活版印刷紀行

いまはほとんど姿を消した「活版印刷」ゆかりの地をゆっくり探訪したり、印刷がらみの話題を提供します。

手に取って見る美しい本1

2012-11-17 15:59:10 | 活版印刷のふるさと紀行

印刷博物館のP&Pギャラリーで始まった(2012年11月17日(土)~2013年2月24日日)のWorld Book Designを観て来ました。昨年までは毎年3月にドイツのライプツィヒ・ブックフェアの『世界で最も美しい本コンクール』の入賞作品が幅をきかせておりましたが、今年はドイツ、日本はもとより、オランダ、スイス、オーストリア、カナダ、中国、台湾と8ヵ国のコンクールの入賞作品で構成され、なかなか圧巻でした。

私がこの展覧会で気に入っているのは、1冊、1冊、手にとって見られることです。もっとも凝りに凝った製本で手に取るとばらけそうな本もあって怖かったのですが。

おもしろかったのは東京ドイツ文化センターのコンクール担当の女性の方の話で、「今年からコンクールの審査方法を変え、装幀と製本の技術を育成するためにかなり、造本にウェイトをおいた審査を行うようになった」という紹介で、電子ブック時代に60年美しい本を選び続けてきた国らしいと思いました。

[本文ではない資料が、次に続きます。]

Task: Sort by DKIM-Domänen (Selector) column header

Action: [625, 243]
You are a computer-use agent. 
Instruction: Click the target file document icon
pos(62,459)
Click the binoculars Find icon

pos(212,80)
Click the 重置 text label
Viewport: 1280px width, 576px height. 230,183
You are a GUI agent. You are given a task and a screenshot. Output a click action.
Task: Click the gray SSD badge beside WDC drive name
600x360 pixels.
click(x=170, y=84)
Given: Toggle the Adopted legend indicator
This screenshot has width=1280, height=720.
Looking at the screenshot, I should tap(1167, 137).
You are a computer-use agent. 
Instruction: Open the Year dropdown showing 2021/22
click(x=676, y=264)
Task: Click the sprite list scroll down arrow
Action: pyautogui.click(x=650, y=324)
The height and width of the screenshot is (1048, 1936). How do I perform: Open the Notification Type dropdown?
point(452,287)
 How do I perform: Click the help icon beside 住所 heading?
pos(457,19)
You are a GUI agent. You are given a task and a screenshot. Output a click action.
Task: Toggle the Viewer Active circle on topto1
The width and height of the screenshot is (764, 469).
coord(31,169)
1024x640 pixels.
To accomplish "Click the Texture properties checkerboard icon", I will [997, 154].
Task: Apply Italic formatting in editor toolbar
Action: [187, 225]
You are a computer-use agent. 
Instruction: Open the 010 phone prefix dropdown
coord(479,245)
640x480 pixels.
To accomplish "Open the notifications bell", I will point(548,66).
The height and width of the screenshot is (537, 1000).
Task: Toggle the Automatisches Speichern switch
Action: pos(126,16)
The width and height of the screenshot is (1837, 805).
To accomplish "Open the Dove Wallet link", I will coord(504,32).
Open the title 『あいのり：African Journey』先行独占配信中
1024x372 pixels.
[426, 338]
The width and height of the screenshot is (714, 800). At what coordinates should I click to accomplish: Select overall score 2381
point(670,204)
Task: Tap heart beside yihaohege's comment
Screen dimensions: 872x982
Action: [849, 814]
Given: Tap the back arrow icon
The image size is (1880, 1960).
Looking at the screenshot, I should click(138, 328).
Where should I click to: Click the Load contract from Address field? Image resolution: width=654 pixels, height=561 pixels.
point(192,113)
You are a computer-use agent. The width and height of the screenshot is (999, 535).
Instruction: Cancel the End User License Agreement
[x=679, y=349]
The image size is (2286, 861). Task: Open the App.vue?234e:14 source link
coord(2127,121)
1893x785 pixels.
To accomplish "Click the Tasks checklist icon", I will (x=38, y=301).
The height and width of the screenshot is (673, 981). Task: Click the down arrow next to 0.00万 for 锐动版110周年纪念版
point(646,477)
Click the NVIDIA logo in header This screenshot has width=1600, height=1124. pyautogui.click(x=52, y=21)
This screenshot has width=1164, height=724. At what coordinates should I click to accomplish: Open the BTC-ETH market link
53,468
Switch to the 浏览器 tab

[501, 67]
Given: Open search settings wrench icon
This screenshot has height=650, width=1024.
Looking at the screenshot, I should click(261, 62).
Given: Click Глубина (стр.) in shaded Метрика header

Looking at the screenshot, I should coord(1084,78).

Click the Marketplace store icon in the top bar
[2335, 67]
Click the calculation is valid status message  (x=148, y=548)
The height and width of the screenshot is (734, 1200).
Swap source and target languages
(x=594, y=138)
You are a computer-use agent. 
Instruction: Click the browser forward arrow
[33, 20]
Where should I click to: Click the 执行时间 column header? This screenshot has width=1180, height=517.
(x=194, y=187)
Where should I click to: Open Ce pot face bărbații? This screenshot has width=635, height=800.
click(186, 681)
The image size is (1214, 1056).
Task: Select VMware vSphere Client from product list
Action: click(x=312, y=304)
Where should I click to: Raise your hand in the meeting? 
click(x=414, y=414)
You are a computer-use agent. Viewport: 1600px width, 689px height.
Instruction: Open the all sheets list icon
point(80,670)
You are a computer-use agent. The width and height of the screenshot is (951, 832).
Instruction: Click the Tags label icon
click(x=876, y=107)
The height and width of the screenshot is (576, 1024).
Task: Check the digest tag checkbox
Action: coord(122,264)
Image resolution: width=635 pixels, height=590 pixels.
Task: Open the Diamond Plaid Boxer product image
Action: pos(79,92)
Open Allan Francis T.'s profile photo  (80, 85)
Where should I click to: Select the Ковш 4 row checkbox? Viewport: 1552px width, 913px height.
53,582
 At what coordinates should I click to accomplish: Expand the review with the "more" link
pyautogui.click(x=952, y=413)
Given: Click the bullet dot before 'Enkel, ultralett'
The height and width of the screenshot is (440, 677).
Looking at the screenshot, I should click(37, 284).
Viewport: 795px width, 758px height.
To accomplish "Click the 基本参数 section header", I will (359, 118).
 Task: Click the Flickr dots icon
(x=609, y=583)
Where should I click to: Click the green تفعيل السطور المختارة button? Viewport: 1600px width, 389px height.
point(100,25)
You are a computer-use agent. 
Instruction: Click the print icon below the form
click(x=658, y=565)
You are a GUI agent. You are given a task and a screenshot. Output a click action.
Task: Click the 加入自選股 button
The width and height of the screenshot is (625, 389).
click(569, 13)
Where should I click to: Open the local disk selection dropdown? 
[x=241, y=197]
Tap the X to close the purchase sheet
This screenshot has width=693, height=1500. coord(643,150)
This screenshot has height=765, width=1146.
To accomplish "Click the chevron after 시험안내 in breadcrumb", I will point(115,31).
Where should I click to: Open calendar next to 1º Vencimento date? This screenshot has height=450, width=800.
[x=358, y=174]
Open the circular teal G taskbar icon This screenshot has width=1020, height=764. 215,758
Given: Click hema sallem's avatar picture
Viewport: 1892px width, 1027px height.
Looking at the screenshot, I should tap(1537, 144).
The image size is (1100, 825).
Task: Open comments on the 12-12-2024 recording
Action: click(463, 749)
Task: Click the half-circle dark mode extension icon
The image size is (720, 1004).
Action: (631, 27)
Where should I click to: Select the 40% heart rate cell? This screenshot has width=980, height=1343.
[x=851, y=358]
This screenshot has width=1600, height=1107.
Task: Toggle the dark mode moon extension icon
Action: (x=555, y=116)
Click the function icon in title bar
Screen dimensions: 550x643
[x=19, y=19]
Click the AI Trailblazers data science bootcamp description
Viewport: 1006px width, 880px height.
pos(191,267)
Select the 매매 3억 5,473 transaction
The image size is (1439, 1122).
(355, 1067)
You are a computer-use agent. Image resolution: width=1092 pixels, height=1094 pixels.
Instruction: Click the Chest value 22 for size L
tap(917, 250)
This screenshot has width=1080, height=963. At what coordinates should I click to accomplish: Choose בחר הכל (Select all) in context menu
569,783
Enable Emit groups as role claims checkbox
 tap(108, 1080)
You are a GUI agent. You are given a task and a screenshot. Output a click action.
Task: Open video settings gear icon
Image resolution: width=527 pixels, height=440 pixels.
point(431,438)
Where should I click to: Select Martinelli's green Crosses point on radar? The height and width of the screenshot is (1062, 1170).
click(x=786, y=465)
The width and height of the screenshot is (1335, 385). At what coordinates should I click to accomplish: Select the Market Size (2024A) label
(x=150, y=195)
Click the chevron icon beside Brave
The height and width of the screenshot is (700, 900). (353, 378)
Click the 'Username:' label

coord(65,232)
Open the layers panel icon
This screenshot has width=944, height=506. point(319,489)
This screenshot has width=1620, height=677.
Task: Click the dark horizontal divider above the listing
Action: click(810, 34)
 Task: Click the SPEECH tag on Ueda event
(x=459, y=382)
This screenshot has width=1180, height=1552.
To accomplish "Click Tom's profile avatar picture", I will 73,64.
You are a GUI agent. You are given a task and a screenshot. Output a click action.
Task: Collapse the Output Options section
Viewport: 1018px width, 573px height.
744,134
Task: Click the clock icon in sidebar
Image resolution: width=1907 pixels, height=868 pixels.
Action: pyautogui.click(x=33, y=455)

彼女がいちばん推薦したドイツでのコンクール入賞作品は「キリンの首」というベルリンの壁崩壊前後のドイツを舞台にした小説Der Hals der Giraffeで、著者がグラフィックデザイナーで装丁はもちろん、本文レイアウトもイラスト処理も全部自分の手で処理していて作品内容と渾然一体すばらしい美しい本に仕上がっているという評価でした。私はトラディショナルというか比較的地味で落ち着いた雰囲気とは思いましたが、さほど感心はしませんでした。みなさんが会場で手に取られてどんな感想をいだかれるかうかがいたいものです。